Ordinary policemen, many of whom despise their own service, seem baffled and angered—not by the claims of abuse, which almost no one disputes, but by the hypocrisy of their bosses, who have turned them into scapegoats. Some have started to spill the beans on their superiors.
The rot has now set in so deep that real reform of Russian policing would mean reform of state power, says Sergei Kanev, a crime reporter for Novaya Gazeta. The main function of law-enforcement agencies in Russia is not to protect the public from crime and corruption, but to shield the bureaucracy, including themselves, from the public.
To ensure loyalty the system allows police and security services to make money from their licence for violence. Police escorts can be officially purchased. Other commercial activities include charging for proper investigation, extortion, selling sensitive databases, tapping phones or raiding businesses for competitors. Many police officers have their own private business on the side. Unsurprisingly, top jobs in the police are a valuable, and traded, commodity. Most new recruits sign up to make money, according to internal questionnaires. As Mikhail Khodorkovsky, a businessman serving an eight-year prison sentence on trumped-up charges, has written, the police, prosecution and prison services are component parts of an industry whose business is legitimised violence and which uses people as raw material.

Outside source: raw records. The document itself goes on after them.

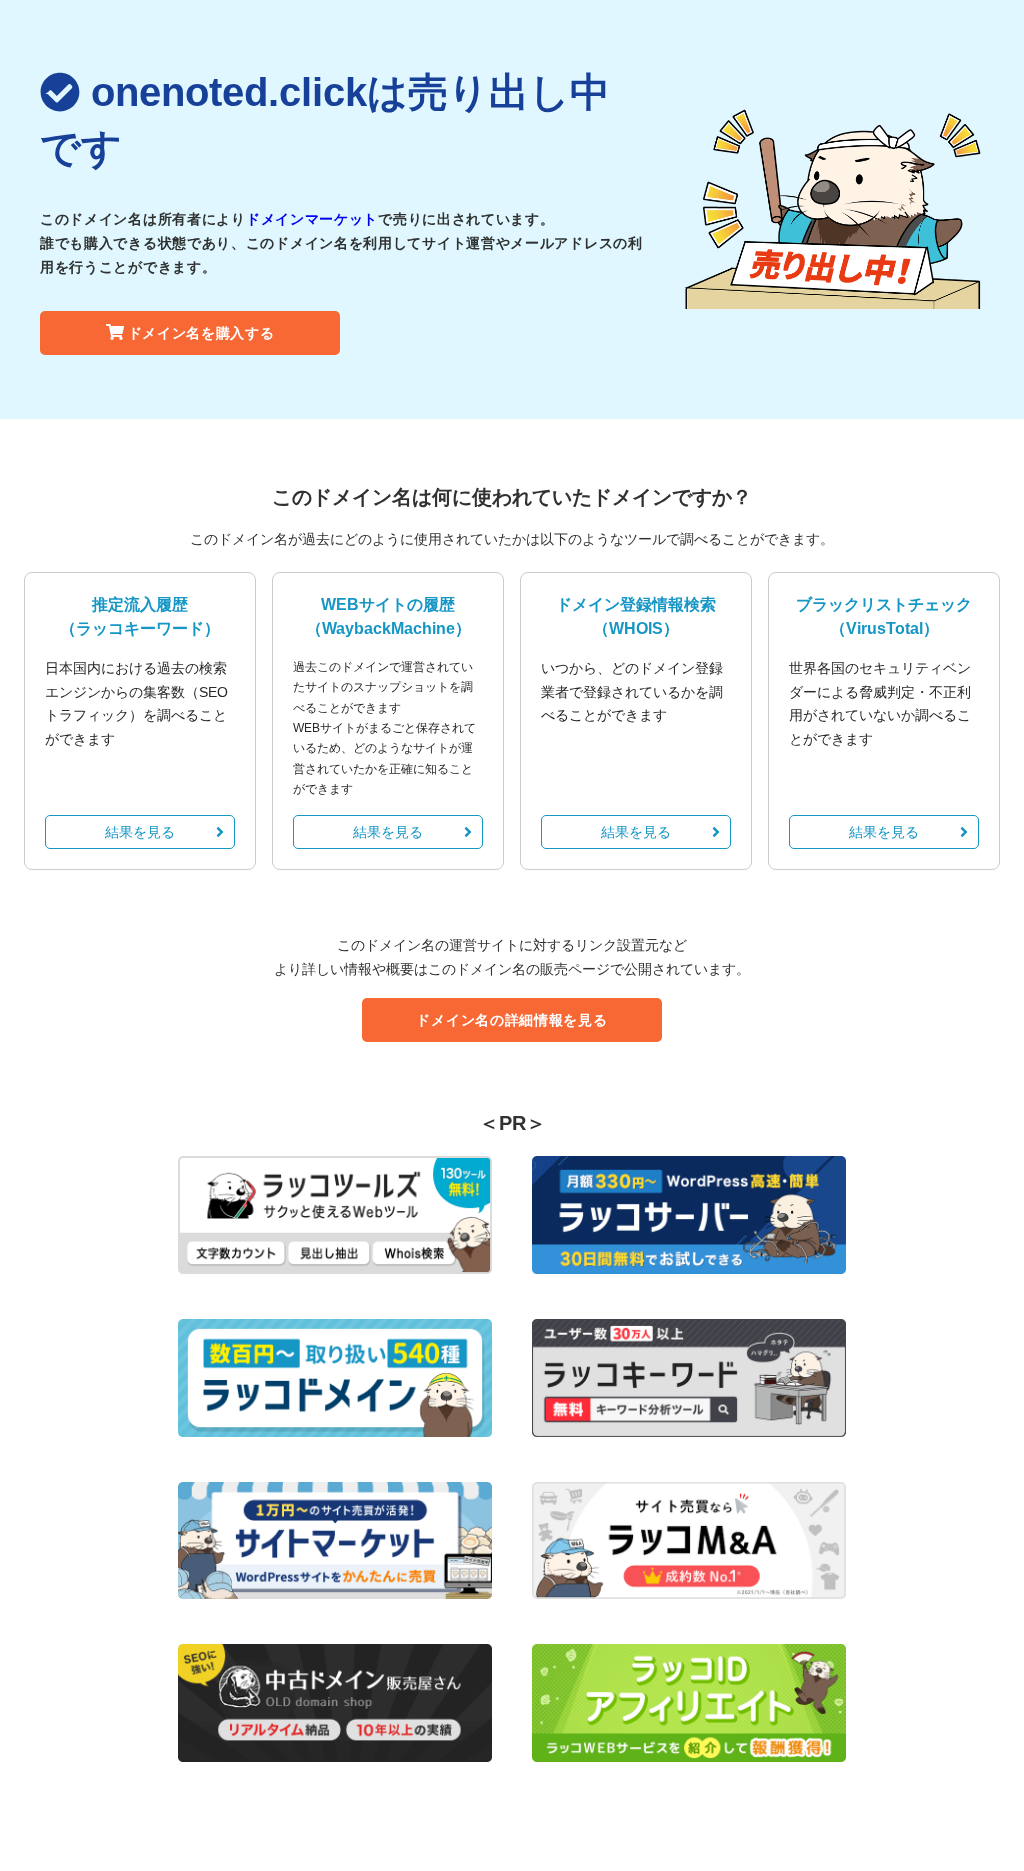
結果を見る (140, 832)
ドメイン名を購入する (201, 333)
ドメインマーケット (312, 219)
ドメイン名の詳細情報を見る (511, 1020)
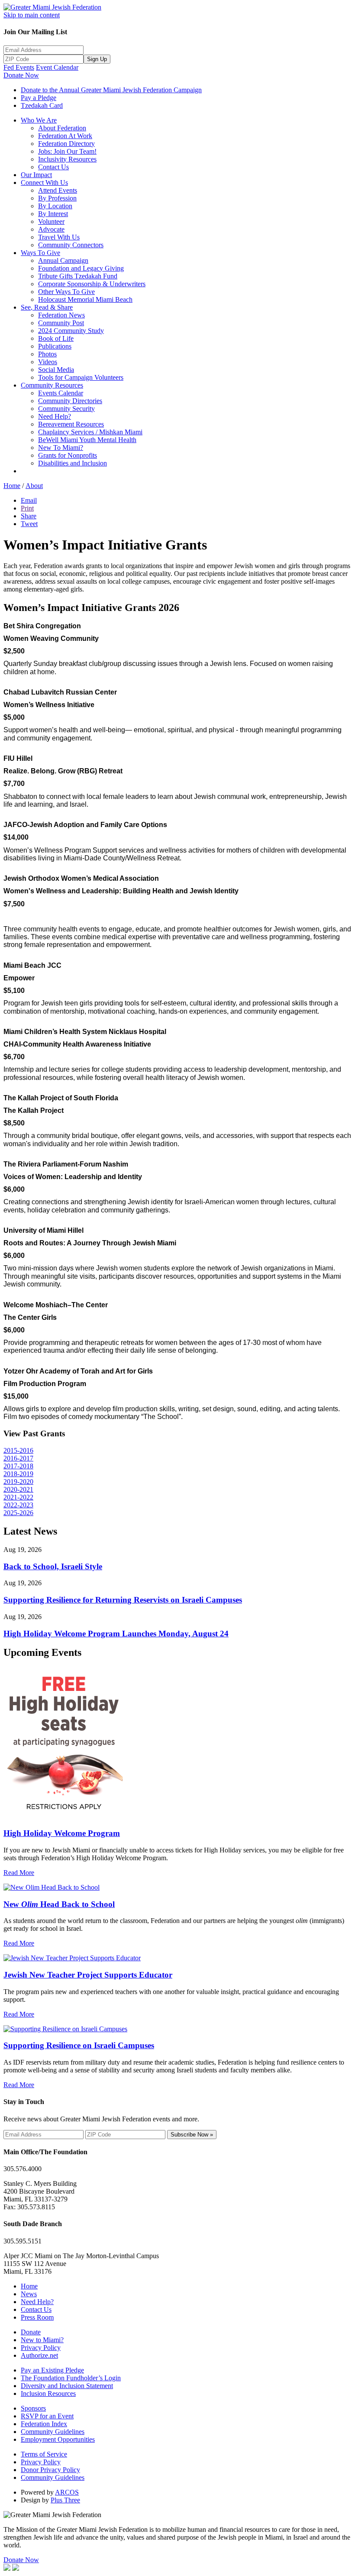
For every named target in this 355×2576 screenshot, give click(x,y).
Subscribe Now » (192, 2134)
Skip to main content (31, 15)
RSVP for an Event (47, 2416)
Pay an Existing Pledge (52, 2370)
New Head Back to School (59, 1904)
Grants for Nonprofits (67, 455)
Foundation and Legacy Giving (81, 268)
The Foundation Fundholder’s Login (71, 2378)
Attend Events (57, 190)
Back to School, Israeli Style (52, 1566)
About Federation (62, 128)
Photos (47, 354)
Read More (18, 1872)
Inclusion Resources (48, 2393)
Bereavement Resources (71, 424)
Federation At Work (65, 135)
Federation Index (44, 2423)
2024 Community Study (71, 330)
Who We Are (39, 120)
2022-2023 (18, 1505)
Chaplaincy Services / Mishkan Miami (90, 432)
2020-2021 (18, 1489)
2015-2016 (18, 1450)
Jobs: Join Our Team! (67, 151)
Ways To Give (40, 252)
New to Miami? (42, 2339)
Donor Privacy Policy (50, 2469)
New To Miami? (60, 447)
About (34, 485)
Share (28, 516)
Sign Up (97, 59)
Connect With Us (44, 182)
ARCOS (67, 2492)
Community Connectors (70, 245)
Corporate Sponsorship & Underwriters (91, 284)
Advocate (51, 229)
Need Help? (54, 416)
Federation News (61, 315)
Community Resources (52, 385)
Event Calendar (57, 67)
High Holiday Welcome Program (61, 1833)
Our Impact (36, 174)
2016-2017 (18, 1458)
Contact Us (53, 167)
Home (11, 485)
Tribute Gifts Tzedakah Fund (77, 276)
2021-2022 (18, 1497)
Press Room (37, 2317)
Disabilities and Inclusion (72, 463)
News (29, 2294)
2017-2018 (18, 1466)
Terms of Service (44, 2454)
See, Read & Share (47, 307)
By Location (55, 206)
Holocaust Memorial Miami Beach (85, 299)
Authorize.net (39, 2355)
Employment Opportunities (58, 2439)
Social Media (56, 369)
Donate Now (21, 75)
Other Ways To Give (66, 291)
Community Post (61, 322)
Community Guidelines (52, 2431)
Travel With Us (59, 237)
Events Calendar (60, 393)
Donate (31, 2332)
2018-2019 (18, 1473)
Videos (47, 361)
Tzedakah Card (42, 105)
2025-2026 (18, 1512)
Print (27, 508)
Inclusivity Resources (67, 159)
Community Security (66, 408)
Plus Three (65, 2500)
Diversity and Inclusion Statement (67, 2385)
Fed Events (18, 67)
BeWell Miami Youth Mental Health (87, 439)
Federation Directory (66, 143)
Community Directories (70, 400)
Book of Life (56, 338)
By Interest (53, 213)
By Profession (57, 198)
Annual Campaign (63, 260)
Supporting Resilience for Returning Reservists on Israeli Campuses (122, 1599)
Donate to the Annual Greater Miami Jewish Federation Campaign (111, 90)
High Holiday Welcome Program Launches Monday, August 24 (116, 1633)
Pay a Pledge (38, 97)
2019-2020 (18, 1481)
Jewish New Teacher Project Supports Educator (87, 1974)
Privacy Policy (41, 2347)
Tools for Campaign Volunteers (80, 377)
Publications (54, 346)
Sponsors (33, 2408)
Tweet (29, 523)
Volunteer (51, 221)
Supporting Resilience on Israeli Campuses (78, 2045)
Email (29, 500)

Yet even as thousands of businessmen lose their livelihoods or serve time on bogus charges, bureaucrats guilty of real crimes are escaping lightly. In recent days a police officer who murdered an independent journalist in Ingushetia was put under house arrest after the court decided that his two-year penal-colony sentence was overly harsh. Seven time zones to the east, a customs official found guilty of trading in contraband was given a suspended three-year sentence.

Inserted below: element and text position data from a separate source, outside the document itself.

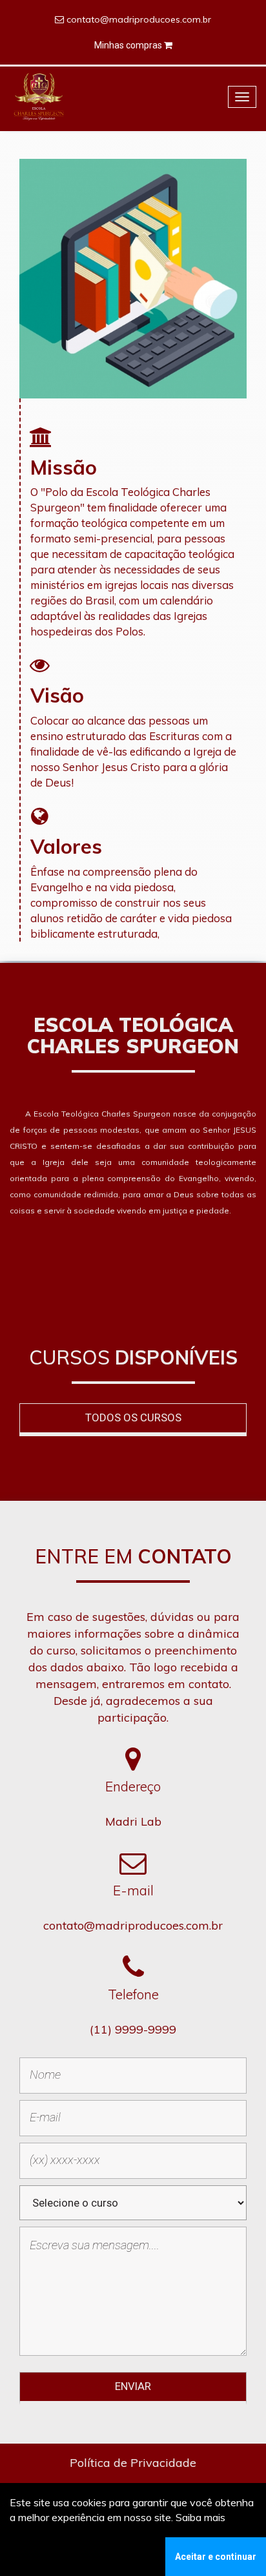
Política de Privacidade (133, 2462)
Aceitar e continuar (215, 2556)
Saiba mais (200, 2517)
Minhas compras (129, 45)
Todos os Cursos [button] (133, 1417)
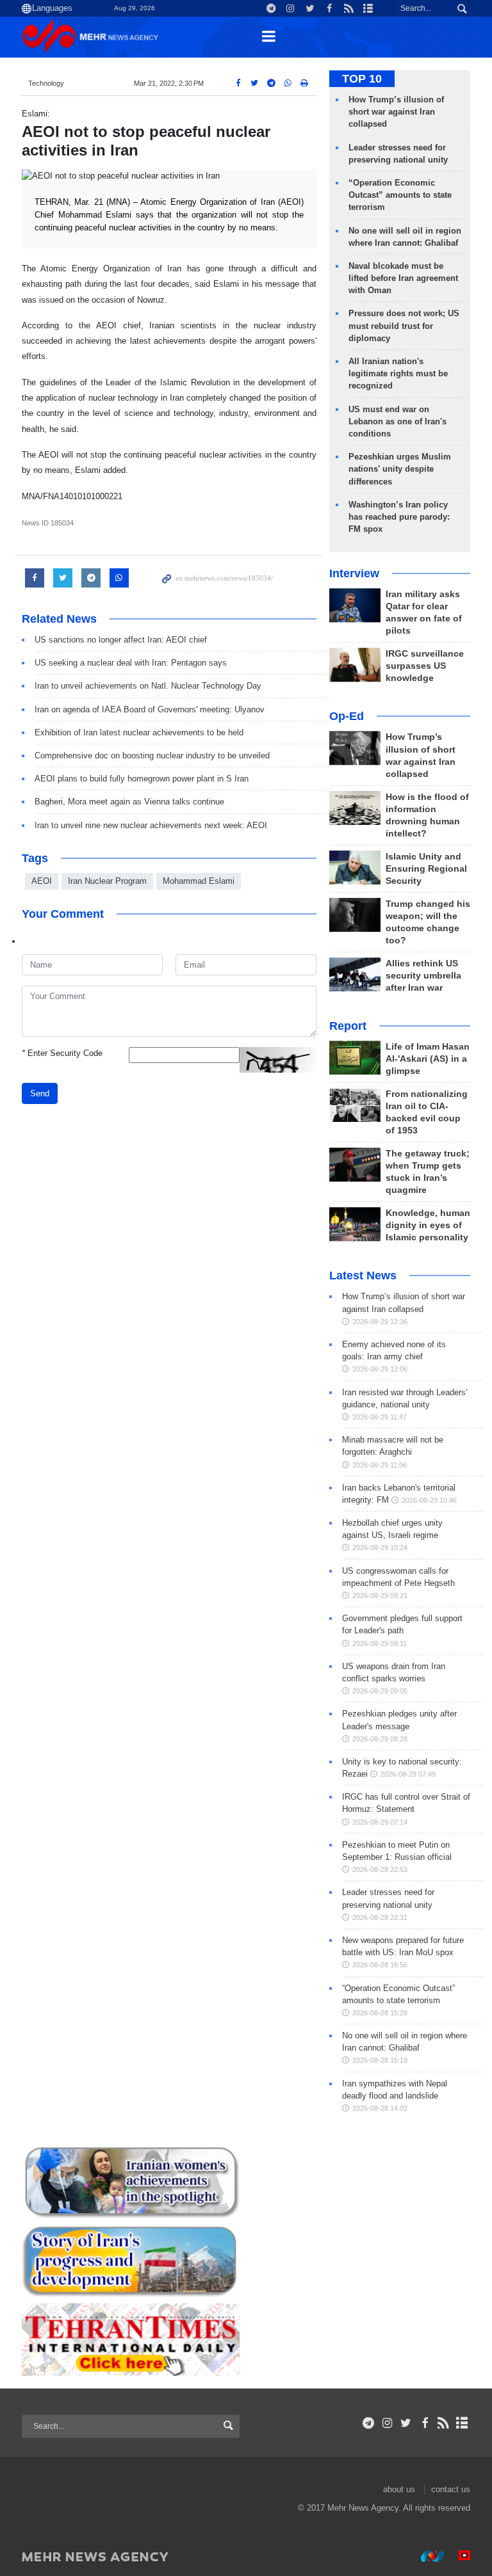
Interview (354, 573)
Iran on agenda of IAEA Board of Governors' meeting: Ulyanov (150, 709)
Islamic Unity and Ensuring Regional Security (426, 869)
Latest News (363, 1275)
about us (399, 2489)
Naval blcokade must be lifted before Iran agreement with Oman (403, 278)
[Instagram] (387, 2423)
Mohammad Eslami (198, 881)
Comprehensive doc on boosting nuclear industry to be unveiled (152, 755)
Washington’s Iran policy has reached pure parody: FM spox (399, 517)
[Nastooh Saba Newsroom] (426, 2556)
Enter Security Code (62, 1053)
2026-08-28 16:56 (379, 1965)
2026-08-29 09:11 (379, 1643)
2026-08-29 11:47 (379, 1417)
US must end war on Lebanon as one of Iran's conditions (397, 421)
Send (39, 1093)
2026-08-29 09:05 (379, 1691)
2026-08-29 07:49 (408, 1774)
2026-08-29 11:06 (379, 1465)
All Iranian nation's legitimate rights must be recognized (398, 373)
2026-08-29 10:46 (429, 1500)
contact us (450, 2489)
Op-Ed (346, 716)
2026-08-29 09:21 (379, 1595)
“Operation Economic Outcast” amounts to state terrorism (400, 195)
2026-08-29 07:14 (379, 1822)
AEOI (41, 881)
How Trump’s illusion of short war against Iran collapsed (396, 112)
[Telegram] (369, 2423)
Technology (46, 83)
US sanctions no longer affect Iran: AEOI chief (121, 639)
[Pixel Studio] (458, 2556)
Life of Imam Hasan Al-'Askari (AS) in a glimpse (428, 1059)
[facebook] (424, 2423)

Ultimately, the police are instruments in the hands of a more powerful institution: the Federal Security Service (FSB), successor to the KGB, which remains outside public control and above criticism. The Russian police service is not only headed by a former FSB operative but is packed with its people, says Vladimir Pastukhov of the Russian Institute of Law and Public Policy, a think-tank. The FSB can dabble in any business it likes, but relies on the police to do the footwork. Serious police reform is therefore impossible if the masters are left alone.
The FSB, a factional body with its own vested interests, has a near-monopoly on the repressive functions of the state. More worryingly, it relies on its traditional links to organised crime. Mr Kanev, who has investigated some of the most high-profile kidnappings of wealthy businessmen and their relatives, says few of them could take place without the knowledge and even collusion of former and current members of the security services.
Commercial kidnappings—once the prerogative of Chechnya—are now big business in Moscow. Many cases, says Mr Kanev, never get reported; instead, the victim quietly pays up. This is what people in occupied territories do.